Türkmenler, Arap medyasında kendi davalarını savunurken, Türkiye ile Arap kamuoyu arasında bir köprü olmaya çalışmaktadır. Arap kamuoyunun desteğini kazanmak, Irak’ta söz sahibi olmak için birçok açıdan önem taşımaktadır[30].

İran, hiçbir zaman Türkiye’nin Irak’ta söz sahibi olmasını istememektedir. Soydaşlık bağı itibarıyla Türkiye ve Türkmenler arasında güçlü bir bağın var olduğunu bilmektedir. Türk dünyasında Türkiye’ye en bağlı Türk grubun Irak Türkleri olduğu da söylenebilir.

Son dönemlerde İran’ın Türkmen ilgisi artmıştır. İran istihbarat teşkilatının, Sünnî Türkmen bölgelerinde Sünni Türkmenler ile ilişki kurmak uğraşında olduğu da bir gerçektir. İran’ın Türkmenlere verdiği mesaj şudur: “Türkiye Türkmenlere yeterli derecede sahip çıkmamıştır. Sahip çıksaydı, bugün Türkmenler İrak’ın yeniden yapılandırılması sürecinde daha etkili olabilirlerdi”. Görülen o ki, Irak’ın orta ve güneyinde oldukça etkili olan İran, Kuzey Irak’ta da etkisini artıracak bir arayış içindedir. Bu arayışına en uygun platformu da Türkmenlerin oluşturduğu bir gerçektir. Yani İran, Kuzey Irak’ta, bir Türkmen kartı oluşturmayı planlamaktadır[31].

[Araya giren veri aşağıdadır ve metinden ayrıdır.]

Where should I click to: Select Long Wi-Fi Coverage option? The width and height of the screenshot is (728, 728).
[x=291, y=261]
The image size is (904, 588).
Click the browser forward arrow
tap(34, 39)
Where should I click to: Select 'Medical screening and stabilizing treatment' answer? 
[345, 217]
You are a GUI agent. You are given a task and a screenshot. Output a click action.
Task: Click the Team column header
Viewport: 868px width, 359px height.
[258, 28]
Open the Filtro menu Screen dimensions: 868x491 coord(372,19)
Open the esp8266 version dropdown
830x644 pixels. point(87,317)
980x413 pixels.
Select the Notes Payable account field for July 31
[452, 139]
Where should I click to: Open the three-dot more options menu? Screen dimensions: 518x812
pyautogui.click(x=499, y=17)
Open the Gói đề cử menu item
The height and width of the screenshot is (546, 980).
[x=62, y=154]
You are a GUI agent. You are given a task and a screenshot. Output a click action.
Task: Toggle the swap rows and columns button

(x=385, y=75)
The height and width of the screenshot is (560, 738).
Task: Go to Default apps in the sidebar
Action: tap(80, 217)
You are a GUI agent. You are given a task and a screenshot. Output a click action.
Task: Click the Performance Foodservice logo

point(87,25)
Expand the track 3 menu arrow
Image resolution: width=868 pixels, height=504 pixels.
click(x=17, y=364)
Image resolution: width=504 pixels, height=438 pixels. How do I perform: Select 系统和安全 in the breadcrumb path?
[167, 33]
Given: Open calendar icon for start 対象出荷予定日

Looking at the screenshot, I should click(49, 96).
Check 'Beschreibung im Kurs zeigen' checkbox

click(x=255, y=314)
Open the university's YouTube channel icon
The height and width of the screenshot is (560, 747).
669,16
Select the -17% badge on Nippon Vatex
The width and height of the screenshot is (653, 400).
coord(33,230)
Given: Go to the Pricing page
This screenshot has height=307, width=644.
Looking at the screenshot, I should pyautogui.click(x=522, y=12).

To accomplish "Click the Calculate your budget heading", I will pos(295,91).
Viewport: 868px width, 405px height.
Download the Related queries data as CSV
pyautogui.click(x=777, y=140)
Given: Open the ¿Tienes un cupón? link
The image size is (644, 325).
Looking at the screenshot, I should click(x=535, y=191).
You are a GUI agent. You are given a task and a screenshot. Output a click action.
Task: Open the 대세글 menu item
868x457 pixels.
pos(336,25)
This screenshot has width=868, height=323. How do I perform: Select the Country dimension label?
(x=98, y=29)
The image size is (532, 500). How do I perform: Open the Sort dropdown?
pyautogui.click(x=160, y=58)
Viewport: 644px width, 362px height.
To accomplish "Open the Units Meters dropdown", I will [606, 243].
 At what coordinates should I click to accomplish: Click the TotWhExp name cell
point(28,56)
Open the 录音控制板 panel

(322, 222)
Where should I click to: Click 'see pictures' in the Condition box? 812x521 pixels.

ABD’nin Türkmenlere yönelik politikası, İngiltere’nin bölgede uyguladığı politikanın devamı niteliğinde olduğundan öncelikle İngiltere’nin Türkmen politikası incelenmelidir.

İngilizler, bütün sömürge ve dominyonlarında uyguladıkları, işgal ettikleri bölgelerde kalıcılığın genel kavramını oluşturan yöntemlerini bu coğrafyaya da getirmişlerdi. Bu genel kavram, bölgedeki toplumun unsurları arasında azınlıkta olan ancak kendisine müzahir unsuru genele egemen kılmak, çoğunluktaki unsurlar arasına da nifak tohumları atılarak birbirine kırdırmak biçiminde olmuştur.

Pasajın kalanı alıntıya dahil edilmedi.